Updated by Eric Newberry over 6 years ago
The Memphis 18.04 agent has been deployed.
Updated by Davide Pesavento over 6 years ago
Eric Newberry wrote:
Are we still planning to keep the 16.04 32-bit agents around now that we have a 32-bit ARM platform?
IIRC the consensus was to keep them around for now.
Updated by Eric Newberry over 6 years ago
It appears that 18.04 is building things just fine, apart from the standard unit test timeout issues.
Updated by Eric Newberry over 6 years ago
Davide Pesavento wrote:
Eric Newberry wrote:
Are we still planning to keep the 16.04 32-bit agents around now that we have a 32-bit ARM platform?
IIRC the consensus was to keep them around for now.
The problem is that keeping the 32-bit agents around eats up CPU cycles that could go toward other platforms.

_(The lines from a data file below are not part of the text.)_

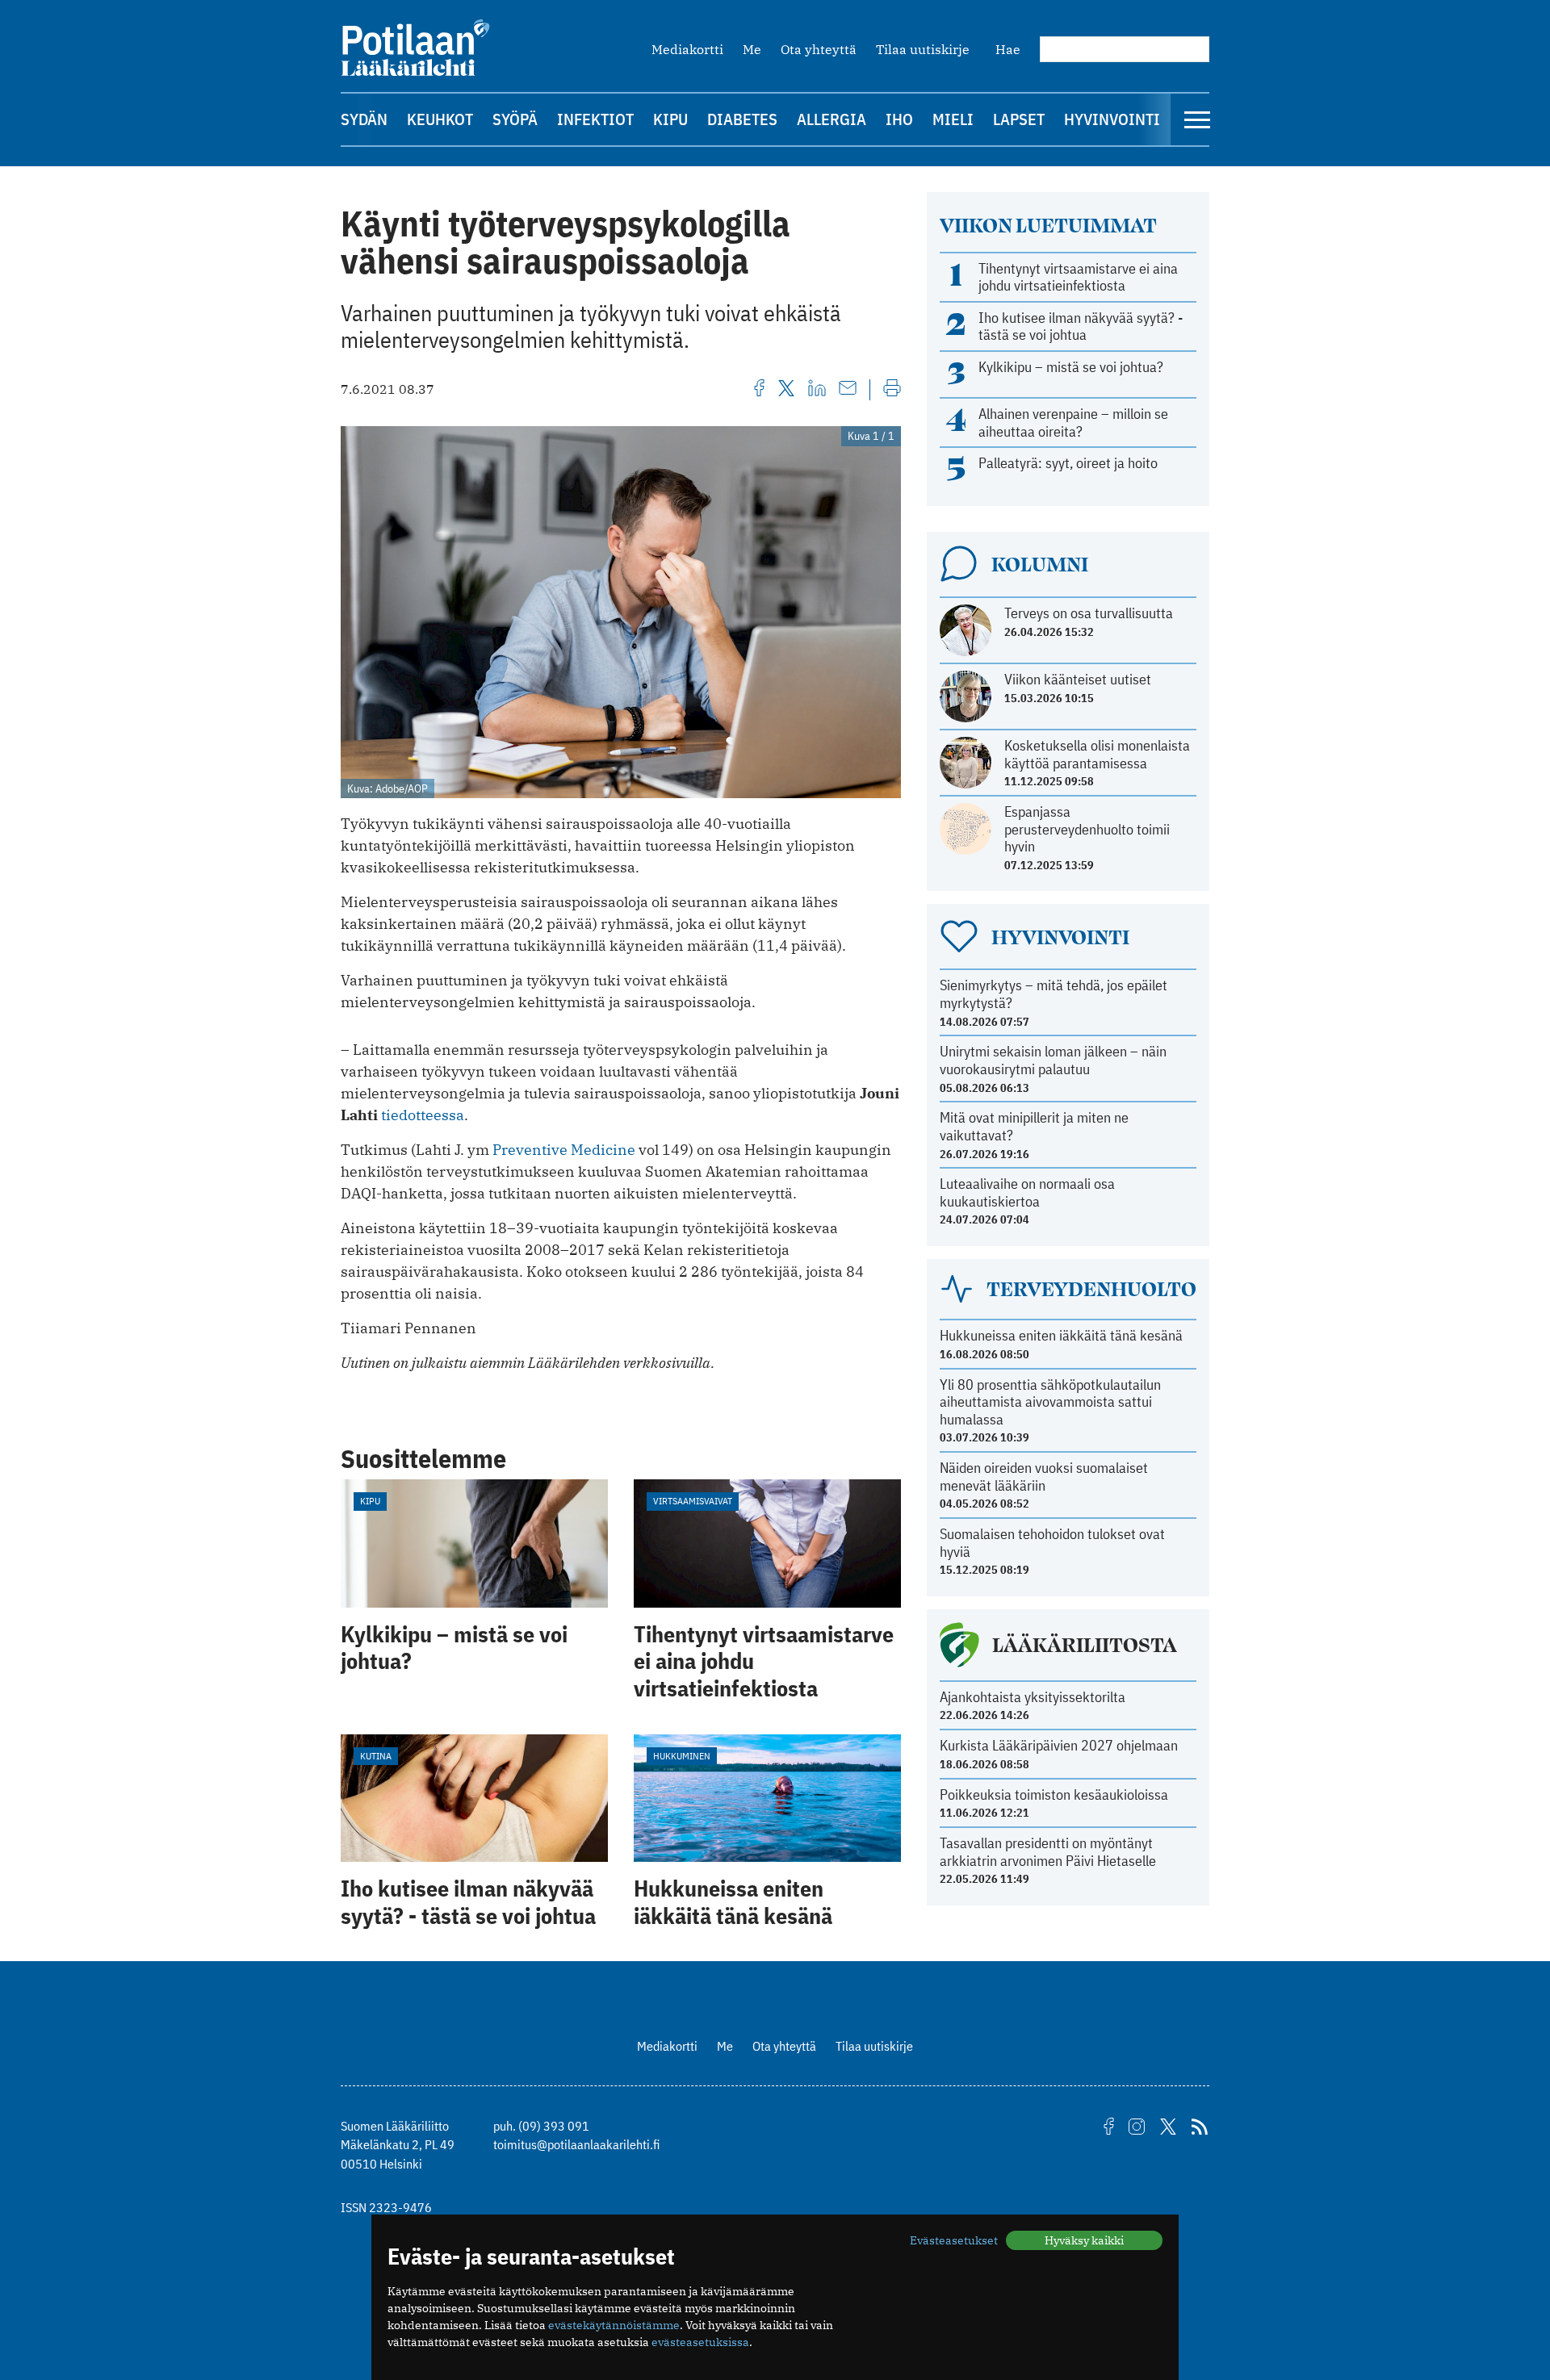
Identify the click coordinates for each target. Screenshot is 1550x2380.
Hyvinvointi (1112, 119)
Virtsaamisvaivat (692, 1501)
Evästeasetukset (954, 2240)
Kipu (670, 119)
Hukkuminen (681, 1756)
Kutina (376, 1756)
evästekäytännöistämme (614, 2325)
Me (752, 49)
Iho (899, 119)
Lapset (1019, 119)
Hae (1007, 49)
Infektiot (595, 119)
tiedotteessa (422, 1115)
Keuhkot (440, 119)
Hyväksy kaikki (1084, 2240)
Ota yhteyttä (819, 49)
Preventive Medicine (563, 1149)
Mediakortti (687, 49)
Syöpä (515, 119)
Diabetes (742, 119)
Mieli (953, 119)
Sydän (364, 119)
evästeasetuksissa (700, 2342)
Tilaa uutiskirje (923, 49)
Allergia (831, 119)
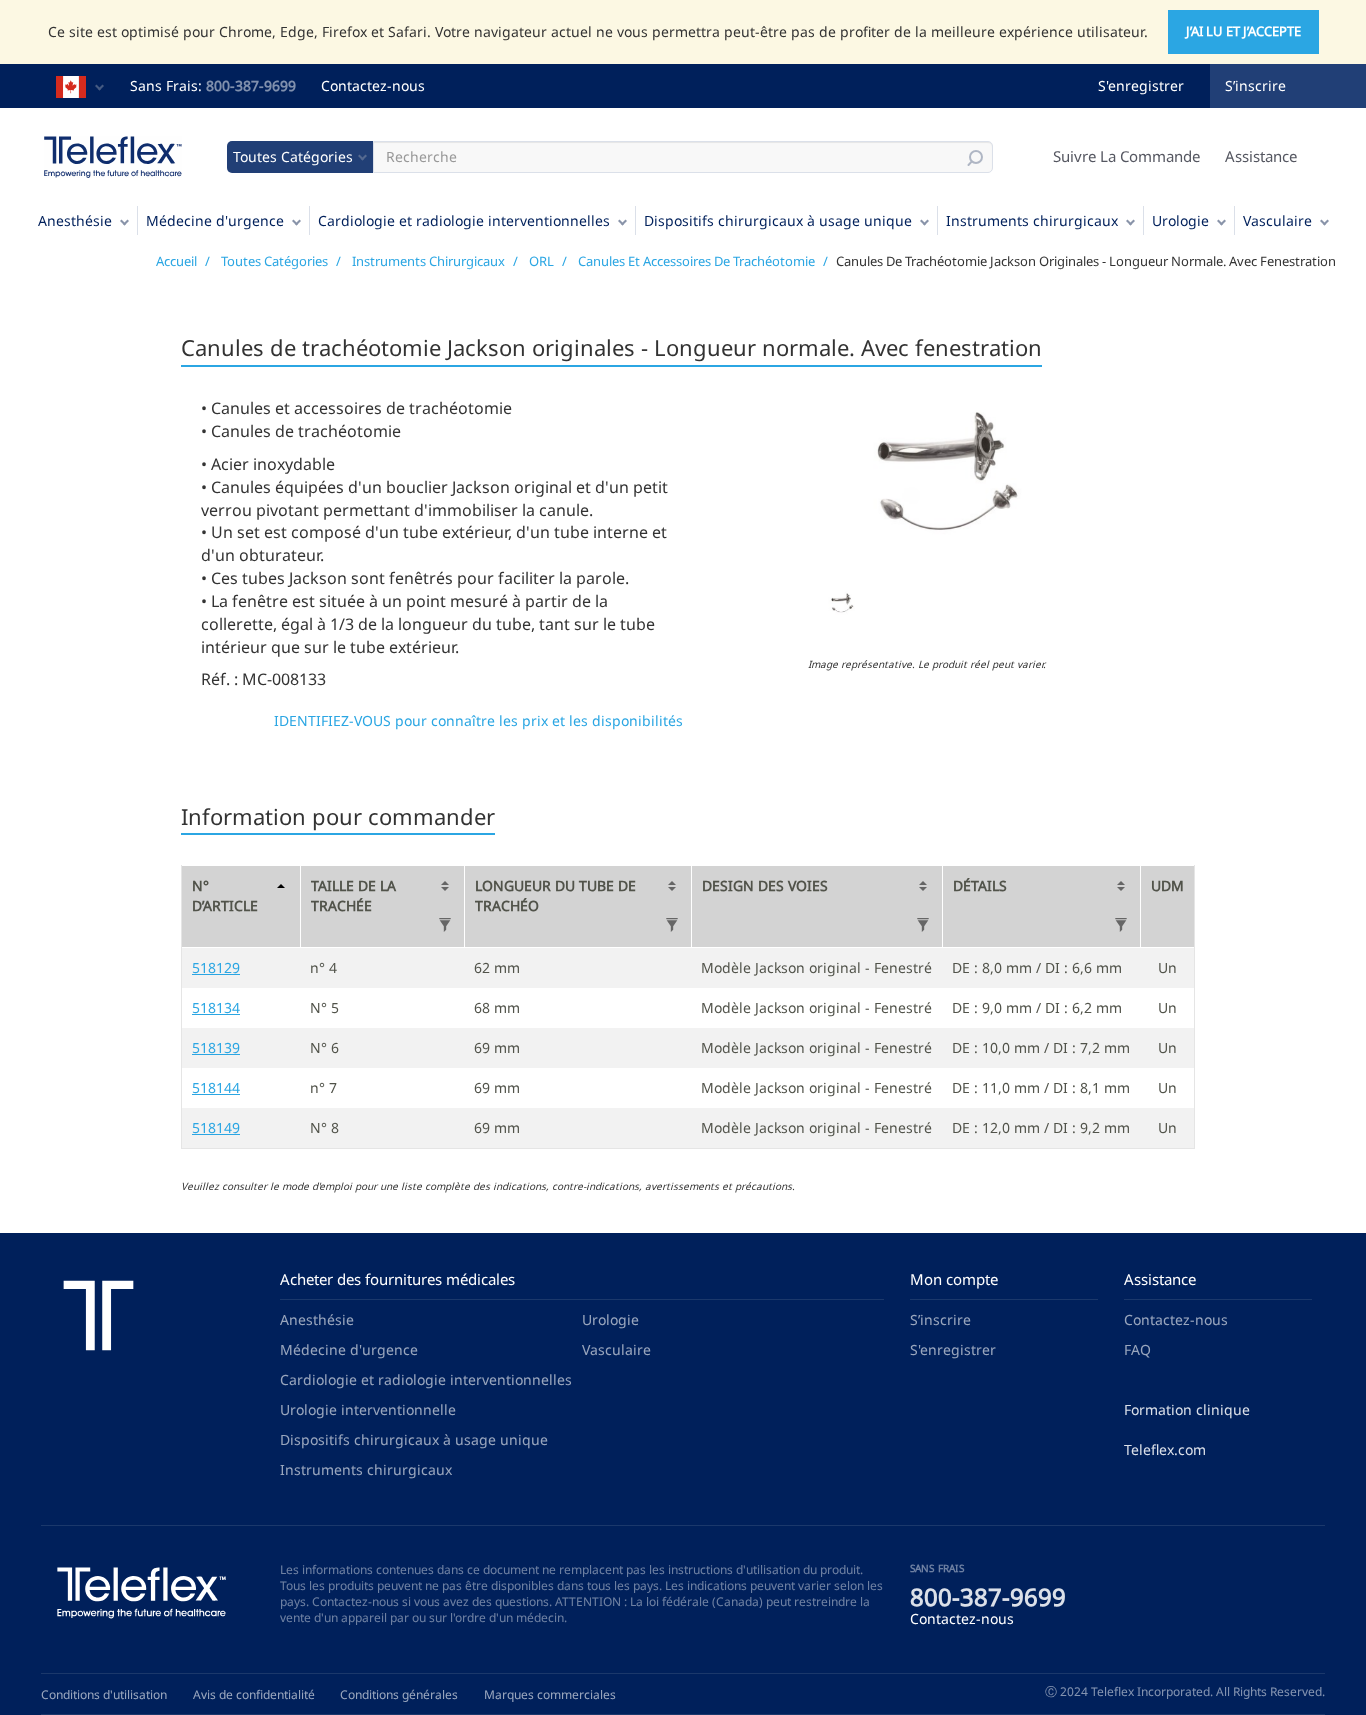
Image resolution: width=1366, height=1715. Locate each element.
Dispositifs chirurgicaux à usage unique (778, 220)
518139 (216, 1047)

Removing them may help prevent weird unit test failures due to CPU contention.
Updated by Eric Newberry over 6 years ago
- Status changed from In Progress to Closed
- % Done changed from 90 to 100
It was decided at the April 30 call to keep 32-bit 16.04 agents around for the time being and revisit the issue when Ubuntu 20.04 is released. Additionally, shutting down the 14.04 agents has been delayed until #4462. Therefore, I believe this issue has been completed.